Amino Acid Uptake and Yeast Gene Transcription during Industrial Brewery Fermentation

Abstract

Amino acid utilization by yeast during brewer's wort fermentation influences both the fermentation performance and flavor profile of the finished product. To better understand the relationship between the yeast cell and wort amino acid composition, oligonucleotide microarrays were employed to measure the changes in transcription of genes associated with amino acid uptake and utilization during industrial-scale fermentation. Amino acid permeases with narrow specificity for amino acids had the lowest transcription values at the beginning of fermentation (when amino acids were replete), suggesting nitrogen catabolite repression, whereas relatively high transcription at the beginning of fermentation was confined to genes encoding permeases with broad substrate specificity.

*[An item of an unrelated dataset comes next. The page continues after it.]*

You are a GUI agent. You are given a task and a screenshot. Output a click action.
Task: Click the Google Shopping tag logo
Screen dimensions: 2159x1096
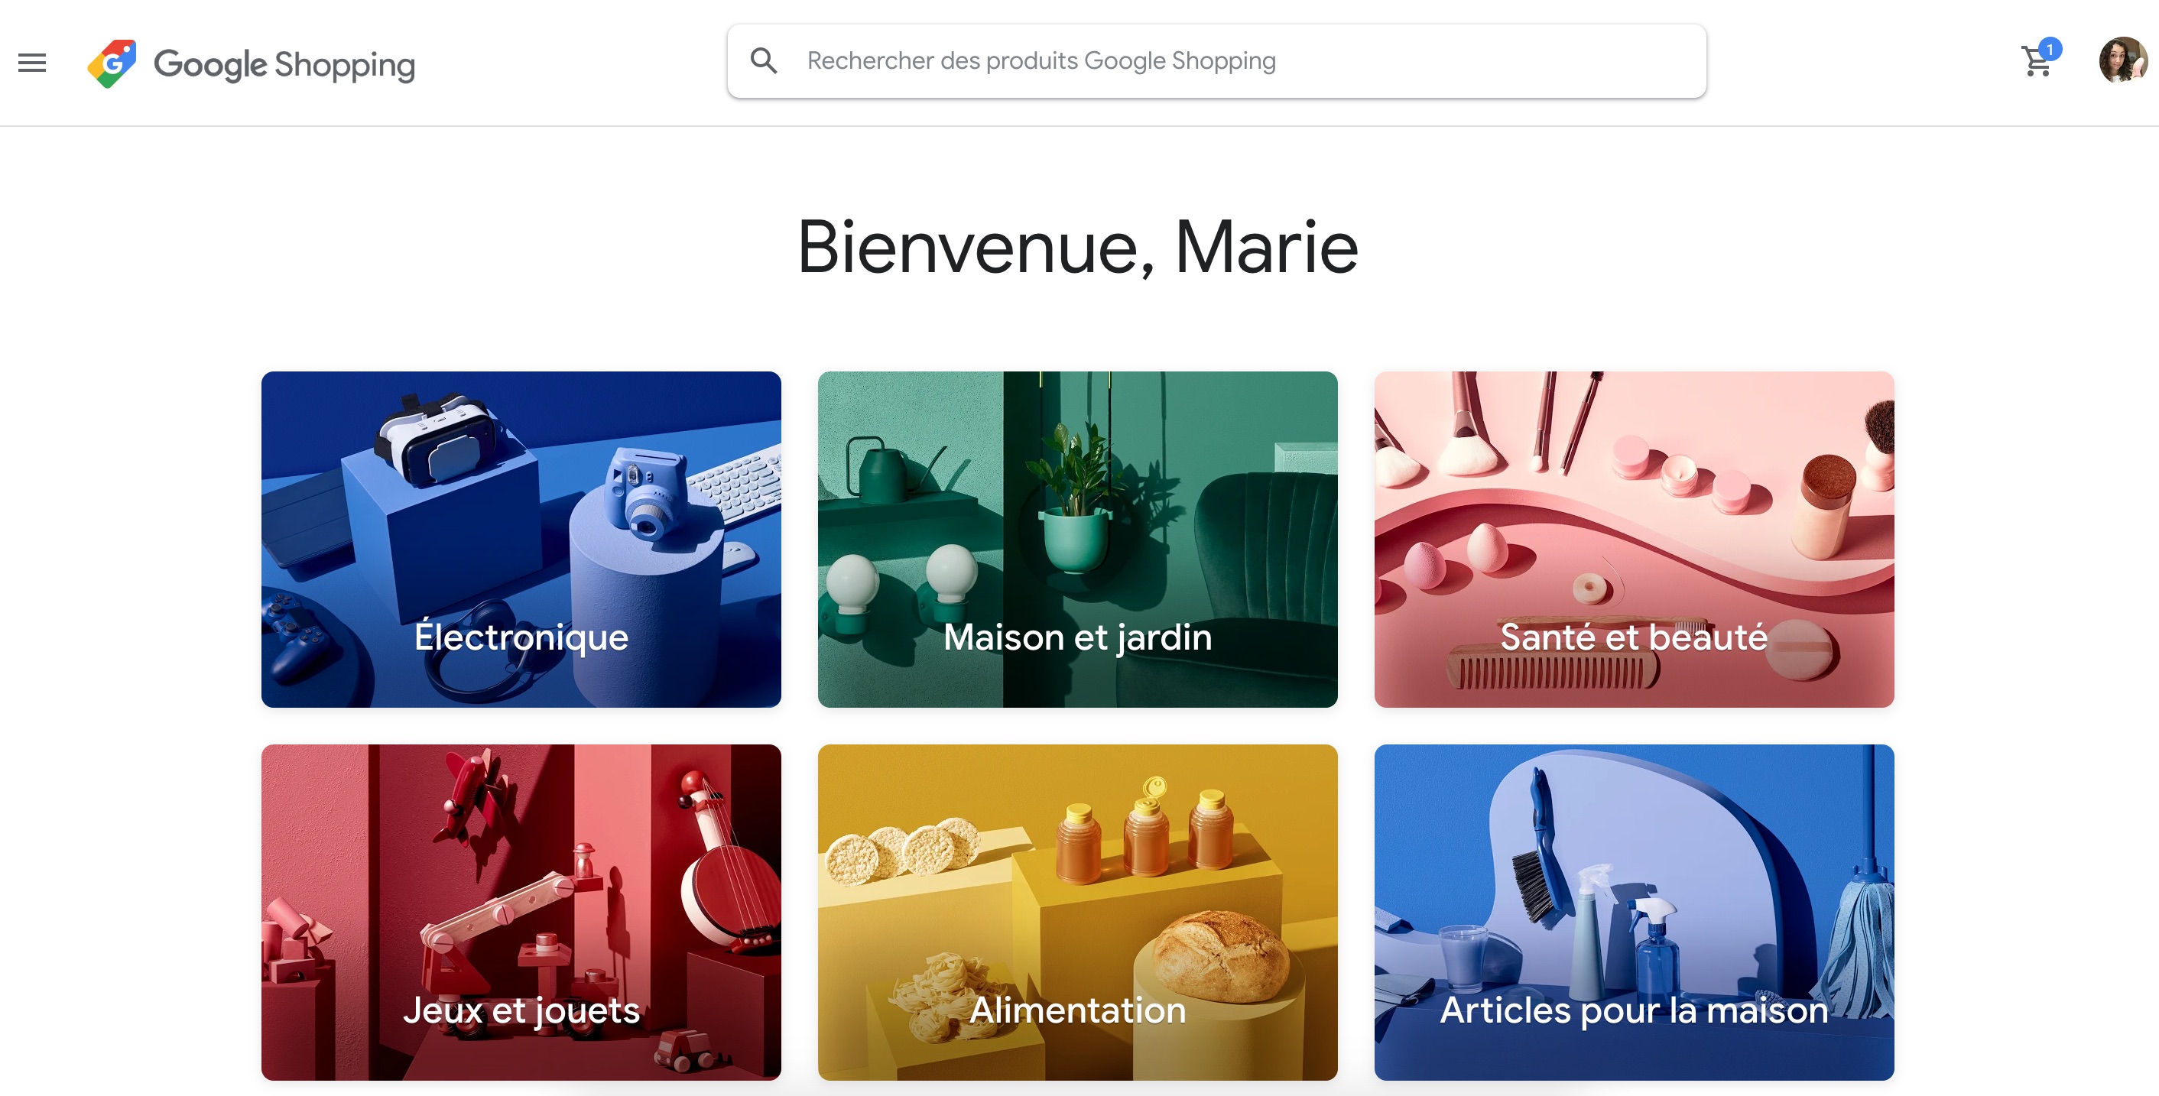point(112,63)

Nine genes involved in amino acid catabolism demonstrated significant changes in transcription, with most having the highest activity at 60 hr. Exceptions were PUT1, encoding proline oxidase, and CHA1, encoding L-serine deaminase, both with peak transcription at the beginning of fermentation. The only gene demonstrating increased activity in the final stages of fermentation was the threonine aldolase-encoding gene GLY1—a result that could explain the atypical low uptake of threonine. The majority of genes involved in amino acid biosynthesis had maximal expression at low amino acid concentrations, with notable exceptions being genes involved in central nitrogen metabolism and synthesis of glutamine (GLN1 and LYS9) and glutamate (GDH1)—a result that was consistent with the early depletion of glutamine from the wort and supported by the fact that these genes are regulated by nitrogen catabolite response-related transcription factors.